— start of Text block —

- Interactive map of the The Pritzker Estate area

General information
- Type: House
- Location: 1261 Angelo Drive Los Angeles, California, 90210
- Coordinates: 34°05′27″N 118°26′13″W﻿ / ﻿34.090954°N 118.436806°W
- Construction started: 2005
- Completed: 2011
- Governing body: Private

Technical details
- Floor area: 49,300 square feet (4,580 m^{2})

= Pritzker Estate =

Private estate in Los Angeles, California, United States

The Pritzker Estate is a private residence located at 1261 Angelo Drive in the city of Los Angeles, in which the structure ranks as the second largest private residence. This is also the third largest home in the entire Los Angeles metropolitan area. The enormous mansion was built between 2005 and 2011 for billionaire Anthony Pritzker, one of several heirs to the Hyatt Hotel fortune. Located in the exclusive Beverly Crest neighborhood, the gargantuan home has been dubbed the "Grand Hyatt Bel Air" by disapproving neighbors, in reference to its extraordinary size.

— end of Text block —
— start of Data section —

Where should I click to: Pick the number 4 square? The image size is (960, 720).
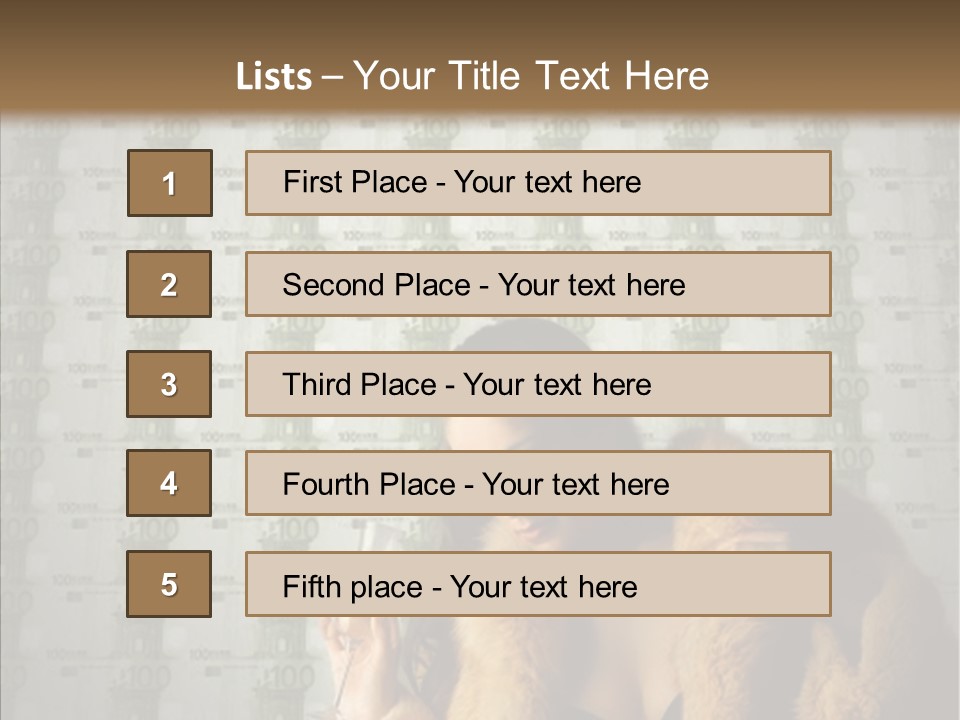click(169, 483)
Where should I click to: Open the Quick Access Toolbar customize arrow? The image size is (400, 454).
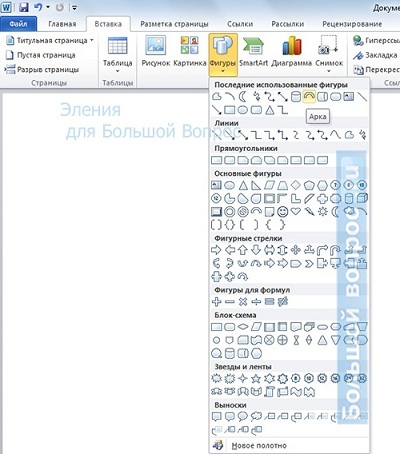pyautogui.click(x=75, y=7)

— end of Data section —

- _Exercise instructions_:
**A)** Using the Pritzker Estate text above, summarize it in two sentences.
**B)** According to the Pritzker Estate text above, is each statement true? Answer yes or no, and quote the words that decide it. (i) Construction of the house began in 2005. (ii) The estate is the largest home in the Los Angeles metropolitan area. (iii) The house stands in the Beverly Crest neighborhood.

- _Task-by-task answers_:
**A)** The Pritzker Estate is a private residence at 1261 Angelo Drive in Los Angeles, built between 2005 and 2011 for billionaire Anthony Pritzker, one of several heirs to the Hyatt Hotel fortune. It ranks as the second largest private residence in the city and the third largest home in the metropolitan area, and disapproving neighbors have dubbed it the "Grand Hyatt Bel Air" because of its size.

**B)**
(i) Yes: "Construction started: 2005"
(ii) No: "This is also the third largest home in the entire Los Angeles metropolitan area."
(iii) Yes: "Located in the exclusive Beverly Crest neighborhood"